Dad was a dweeb, but he really did come through sometimes, so I smiled and gave him a very genuine, sincere thanks. Then I took a deep breath and braced myself for what surely awaited me inside hell’s hallowed halls. Dad flashed me a thumbs-up as he drove away.
I turned and made my way up the sidewalk, and sure enough, I’d barely made it through the door into the school when I caught people looking at me and snickering. No one bothered to pretend they weren’t talking about me. Quite the opposite, in fact—their voices got louder as they saw me coming.
“I heard she got arrested because Mr. Dekalb forgot to fill out the paperwork, so she was driving without a permit!”
I pretended to text someone.
“I heard she already had to get a job to pay for all the damages and she’s probably going to drop out. My sister saw her cleaning the bathroom at Chuck E. Cheese.”
I pretended that my pretend text was really funny.
“I heard one of the guys got whiplash and is considering suing because he can’t even play in this week’s game. Anyway, the whole thing happened because she farted.”
I pretended I was deaf.
When I finally saw Janis, it was like I had been shipwrecked and she was an island. My relief was short-lived.
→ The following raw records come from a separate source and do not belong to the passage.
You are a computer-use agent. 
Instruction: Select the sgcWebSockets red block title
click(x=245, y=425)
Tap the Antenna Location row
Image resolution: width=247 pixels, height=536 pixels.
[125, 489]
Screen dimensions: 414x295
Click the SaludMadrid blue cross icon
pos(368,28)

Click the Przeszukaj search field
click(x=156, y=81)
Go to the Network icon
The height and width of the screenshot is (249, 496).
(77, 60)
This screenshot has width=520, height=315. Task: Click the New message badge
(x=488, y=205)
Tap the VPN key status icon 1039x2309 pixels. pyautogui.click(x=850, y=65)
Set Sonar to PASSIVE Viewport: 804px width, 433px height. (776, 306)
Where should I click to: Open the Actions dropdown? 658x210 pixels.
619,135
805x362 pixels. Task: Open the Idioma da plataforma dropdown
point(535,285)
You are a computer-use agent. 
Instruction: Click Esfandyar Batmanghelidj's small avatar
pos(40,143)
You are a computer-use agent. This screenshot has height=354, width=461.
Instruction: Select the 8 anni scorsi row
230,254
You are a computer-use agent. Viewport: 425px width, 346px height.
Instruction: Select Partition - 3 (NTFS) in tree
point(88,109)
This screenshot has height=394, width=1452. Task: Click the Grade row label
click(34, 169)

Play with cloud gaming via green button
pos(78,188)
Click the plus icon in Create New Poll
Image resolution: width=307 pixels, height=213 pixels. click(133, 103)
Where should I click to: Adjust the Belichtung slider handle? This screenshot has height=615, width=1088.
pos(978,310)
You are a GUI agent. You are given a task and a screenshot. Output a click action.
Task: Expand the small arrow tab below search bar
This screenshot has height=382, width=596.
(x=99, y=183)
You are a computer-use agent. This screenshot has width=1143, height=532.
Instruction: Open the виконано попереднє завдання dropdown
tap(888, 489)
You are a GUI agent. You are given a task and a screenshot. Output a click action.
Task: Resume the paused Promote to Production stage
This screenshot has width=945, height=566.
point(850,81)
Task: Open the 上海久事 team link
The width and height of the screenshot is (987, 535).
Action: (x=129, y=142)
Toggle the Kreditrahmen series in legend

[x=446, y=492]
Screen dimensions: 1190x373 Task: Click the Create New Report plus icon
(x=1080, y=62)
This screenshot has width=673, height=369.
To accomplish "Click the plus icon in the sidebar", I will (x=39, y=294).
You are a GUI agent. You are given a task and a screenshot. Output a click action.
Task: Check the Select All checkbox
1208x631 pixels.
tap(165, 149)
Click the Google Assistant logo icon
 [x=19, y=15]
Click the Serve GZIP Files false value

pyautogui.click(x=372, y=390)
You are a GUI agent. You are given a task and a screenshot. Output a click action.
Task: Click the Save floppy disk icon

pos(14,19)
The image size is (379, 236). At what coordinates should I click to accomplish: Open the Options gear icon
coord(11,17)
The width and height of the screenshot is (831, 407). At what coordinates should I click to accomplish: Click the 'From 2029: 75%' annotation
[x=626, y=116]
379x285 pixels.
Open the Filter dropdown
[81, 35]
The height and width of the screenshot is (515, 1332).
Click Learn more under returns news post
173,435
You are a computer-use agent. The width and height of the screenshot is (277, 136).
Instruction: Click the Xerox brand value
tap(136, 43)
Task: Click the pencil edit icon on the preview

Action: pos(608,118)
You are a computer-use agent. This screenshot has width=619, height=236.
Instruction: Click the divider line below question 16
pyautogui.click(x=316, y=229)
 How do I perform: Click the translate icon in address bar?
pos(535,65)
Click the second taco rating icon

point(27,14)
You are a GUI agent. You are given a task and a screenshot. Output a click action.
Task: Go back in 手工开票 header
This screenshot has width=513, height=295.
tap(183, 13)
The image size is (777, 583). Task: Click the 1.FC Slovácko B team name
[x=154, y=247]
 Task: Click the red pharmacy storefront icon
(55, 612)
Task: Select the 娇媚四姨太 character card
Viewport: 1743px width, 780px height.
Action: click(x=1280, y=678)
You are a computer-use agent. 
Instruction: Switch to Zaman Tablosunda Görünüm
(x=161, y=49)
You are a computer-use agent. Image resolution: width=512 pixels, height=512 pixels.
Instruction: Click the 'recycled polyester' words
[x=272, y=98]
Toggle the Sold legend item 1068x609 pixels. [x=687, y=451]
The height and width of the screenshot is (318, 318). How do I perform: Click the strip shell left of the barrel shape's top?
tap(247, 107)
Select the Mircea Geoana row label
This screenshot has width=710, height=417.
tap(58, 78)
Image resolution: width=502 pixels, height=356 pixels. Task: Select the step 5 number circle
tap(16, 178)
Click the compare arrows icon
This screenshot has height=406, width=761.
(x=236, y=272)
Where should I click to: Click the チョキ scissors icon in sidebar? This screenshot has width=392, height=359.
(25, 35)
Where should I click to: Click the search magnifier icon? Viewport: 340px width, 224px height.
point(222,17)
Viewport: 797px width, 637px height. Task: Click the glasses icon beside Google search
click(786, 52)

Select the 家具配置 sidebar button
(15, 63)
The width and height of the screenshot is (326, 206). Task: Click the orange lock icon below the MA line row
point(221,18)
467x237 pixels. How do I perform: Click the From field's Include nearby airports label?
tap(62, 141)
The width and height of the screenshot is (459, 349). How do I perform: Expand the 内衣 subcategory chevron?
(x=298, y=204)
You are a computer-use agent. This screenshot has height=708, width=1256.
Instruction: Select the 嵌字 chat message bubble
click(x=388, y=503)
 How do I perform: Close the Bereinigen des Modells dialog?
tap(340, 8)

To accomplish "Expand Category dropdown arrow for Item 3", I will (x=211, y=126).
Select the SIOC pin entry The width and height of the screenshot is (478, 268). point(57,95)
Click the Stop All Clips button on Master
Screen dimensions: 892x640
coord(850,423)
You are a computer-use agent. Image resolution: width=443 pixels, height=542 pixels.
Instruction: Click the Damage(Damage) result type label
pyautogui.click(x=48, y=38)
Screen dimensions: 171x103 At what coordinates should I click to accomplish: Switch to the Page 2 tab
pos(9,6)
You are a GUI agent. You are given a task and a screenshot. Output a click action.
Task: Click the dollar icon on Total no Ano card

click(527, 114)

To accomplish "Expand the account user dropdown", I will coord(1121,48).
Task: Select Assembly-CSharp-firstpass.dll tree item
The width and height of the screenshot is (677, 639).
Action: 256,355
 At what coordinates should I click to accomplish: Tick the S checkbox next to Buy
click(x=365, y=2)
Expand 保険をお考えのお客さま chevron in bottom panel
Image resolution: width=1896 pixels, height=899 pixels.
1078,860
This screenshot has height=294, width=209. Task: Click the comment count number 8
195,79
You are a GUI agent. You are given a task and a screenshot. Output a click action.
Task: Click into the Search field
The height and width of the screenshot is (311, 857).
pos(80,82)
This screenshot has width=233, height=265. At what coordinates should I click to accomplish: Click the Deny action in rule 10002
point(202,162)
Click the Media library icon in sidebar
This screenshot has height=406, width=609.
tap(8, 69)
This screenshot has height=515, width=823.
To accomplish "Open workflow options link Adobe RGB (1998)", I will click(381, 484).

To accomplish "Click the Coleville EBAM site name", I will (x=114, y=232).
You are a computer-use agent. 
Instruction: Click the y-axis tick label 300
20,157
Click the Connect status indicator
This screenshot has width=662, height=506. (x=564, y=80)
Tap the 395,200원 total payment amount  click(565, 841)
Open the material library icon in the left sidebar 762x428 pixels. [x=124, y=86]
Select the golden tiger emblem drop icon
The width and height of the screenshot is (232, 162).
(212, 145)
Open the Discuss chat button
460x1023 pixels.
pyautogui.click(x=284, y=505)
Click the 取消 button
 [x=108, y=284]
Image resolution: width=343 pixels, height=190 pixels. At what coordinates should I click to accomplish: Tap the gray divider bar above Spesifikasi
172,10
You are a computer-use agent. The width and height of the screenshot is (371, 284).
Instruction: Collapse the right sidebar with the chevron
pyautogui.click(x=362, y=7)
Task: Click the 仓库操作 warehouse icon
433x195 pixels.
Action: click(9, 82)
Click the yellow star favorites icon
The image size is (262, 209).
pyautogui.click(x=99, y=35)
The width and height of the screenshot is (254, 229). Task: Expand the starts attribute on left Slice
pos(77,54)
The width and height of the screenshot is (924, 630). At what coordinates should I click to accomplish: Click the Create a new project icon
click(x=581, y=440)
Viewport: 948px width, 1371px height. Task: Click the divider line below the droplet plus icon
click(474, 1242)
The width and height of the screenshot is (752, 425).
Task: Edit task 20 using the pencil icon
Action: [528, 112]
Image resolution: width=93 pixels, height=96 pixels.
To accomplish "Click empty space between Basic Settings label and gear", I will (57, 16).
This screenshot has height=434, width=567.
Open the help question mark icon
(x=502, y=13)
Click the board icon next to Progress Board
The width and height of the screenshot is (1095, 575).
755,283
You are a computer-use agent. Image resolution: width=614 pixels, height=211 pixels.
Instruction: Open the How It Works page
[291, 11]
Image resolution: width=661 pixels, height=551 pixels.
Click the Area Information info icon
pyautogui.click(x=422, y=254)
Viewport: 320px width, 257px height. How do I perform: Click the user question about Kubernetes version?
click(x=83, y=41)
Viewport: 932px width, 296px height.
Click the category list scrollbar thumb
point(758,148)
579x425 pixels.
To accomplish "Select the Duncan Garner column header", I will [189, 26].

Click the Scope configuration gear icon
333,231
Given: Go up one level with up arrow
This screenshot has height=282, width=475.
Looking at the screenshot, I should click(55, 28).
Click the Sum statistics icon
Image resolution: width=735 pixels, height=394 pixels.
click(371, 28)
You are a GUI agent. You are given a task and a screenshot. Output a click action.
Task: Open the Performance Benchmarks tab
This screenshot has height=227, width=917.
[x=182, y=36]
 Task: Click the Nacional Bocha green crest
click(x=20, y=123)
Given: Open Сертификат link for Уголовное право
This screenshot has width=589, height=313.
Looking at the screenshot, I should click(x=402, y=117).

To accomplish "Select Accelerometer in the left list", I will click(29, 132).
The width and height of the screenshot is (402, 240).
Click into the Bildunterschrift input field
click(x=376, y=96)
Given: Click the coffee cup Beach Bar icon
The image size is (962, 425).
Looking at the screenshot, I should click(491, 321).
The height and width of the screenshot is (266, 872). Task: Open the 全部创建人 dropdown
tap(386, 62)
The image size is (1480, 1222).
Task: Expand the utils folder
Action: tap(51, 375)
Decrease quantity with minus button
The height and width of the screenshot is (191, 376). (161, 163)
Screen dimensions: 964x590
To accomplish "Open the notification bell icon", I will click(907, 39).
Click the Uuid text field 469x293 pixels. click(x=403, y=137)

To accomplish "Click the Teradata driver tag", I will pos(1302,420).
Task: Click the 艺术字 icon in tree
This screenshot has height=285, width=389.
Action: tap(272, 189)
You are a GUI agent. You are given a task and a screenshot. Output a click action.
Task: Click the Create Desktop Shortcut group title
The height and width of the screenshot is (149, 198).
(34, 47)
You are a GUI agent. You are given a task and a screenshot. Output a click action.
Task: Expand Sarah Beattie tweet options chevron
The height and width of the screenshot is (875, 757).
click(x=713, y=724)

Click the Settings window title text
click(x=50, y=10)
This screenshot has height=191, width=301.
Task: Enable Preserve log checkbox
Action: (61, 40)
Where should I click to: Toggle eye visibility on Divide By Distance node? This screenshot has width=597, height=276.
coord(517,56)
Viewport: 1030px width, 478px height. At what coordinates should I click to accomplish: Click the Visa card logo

“I have lunch detention,” she said.
“Again?”
“Ugh, yes, again.”
“Janis, you’re kidding me, right? Who am I supposed to sit with at lunch now?”
“You can’t be mad at me for getting lunch detention, Esme, because you’re the whole reason I have it. I was texting you when I got caught. We can meet up as soon as I’m out, I promise.”
It was NBD, really, but for some reason, as I watched Janis walk away, I felt like I was going to cry. The brave face I’d put on just minutes before was already gone. I’d spent most of my life carefully constructing an I-don’t-care buffer between me and the rest of the world, but that had disappeared. It wasn’t just that I was upset about the car or the dodgeball, or even Kaitlyn. There was something bigger, something darker, blooming and unfolding in my chest, that made me feel like I was going to lose control any second.
What the hell was wrong with me?
I had no idea. I just knew that I wanted it to go away ASAP.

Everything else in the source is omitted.